** Start INPUT **
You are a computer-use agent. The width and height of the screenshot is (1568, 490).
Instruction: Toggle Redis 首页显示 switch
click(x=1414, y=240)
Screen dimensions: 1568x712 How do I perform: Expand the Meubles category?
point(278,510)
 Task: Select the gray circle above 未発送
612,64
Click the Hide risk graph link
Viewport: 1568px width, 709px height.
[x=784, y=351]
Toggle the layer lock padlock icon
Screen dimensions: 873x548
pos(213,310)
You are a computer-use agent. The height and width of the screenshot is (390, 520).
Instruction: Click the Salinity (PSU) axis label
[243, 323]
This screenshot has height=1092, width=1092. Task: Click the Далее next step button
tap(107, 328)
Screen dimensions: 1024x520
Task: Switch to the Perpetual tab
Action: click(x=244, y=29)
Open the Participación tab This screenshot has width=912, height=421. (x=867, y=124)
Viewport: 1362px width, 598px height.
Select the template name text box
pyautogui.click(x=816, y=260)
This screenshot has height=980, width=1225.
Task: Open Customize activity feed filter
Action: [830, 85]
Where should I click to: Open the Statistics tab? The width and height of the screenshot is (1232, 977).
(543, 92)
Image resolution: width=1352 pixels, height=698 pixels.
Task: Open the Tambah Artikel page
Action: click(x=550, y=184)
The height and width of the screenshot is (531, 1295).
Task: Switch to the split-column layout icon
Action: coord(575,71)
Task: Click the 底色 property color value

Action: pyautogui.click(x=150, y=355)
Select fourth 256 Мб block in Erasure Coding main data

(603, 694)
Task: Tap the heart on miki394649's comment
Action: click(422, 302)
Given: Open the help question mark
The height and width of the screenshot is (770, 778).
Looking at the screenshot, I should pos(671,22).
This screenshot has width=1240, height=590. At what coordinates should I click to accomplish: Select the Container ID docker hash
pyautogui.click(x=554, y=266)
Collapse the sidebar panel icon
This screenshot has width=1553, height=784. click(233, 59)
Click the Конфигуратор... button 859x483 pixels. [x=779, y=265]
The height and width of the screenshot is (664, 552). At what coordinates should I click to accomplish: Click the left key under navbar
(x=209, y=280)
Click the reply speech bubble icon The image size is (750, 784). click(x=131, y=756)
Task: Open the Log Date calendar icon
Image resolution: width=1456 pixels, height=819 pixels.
** End INPUT **
• TASK DIRECTIONS
Convert the lines from the one containing "This screenshot has height=1092, width=1092." down to the one containing "Open the Participación", both included, into a numbered list with blank lines omitted.

• TASK ANSWER
1. This screenshot has height=1092, width=1092. Task: Click the Далее next step button
2. tap(107, 328)
3. Screen dimensions: 1024x520
4. Task: Switch to the Perpetual tab
5. Action: click(x=244, y=29)
6. Open the Participación tab This screenshot has width=912, height=421. (x=867, y=124)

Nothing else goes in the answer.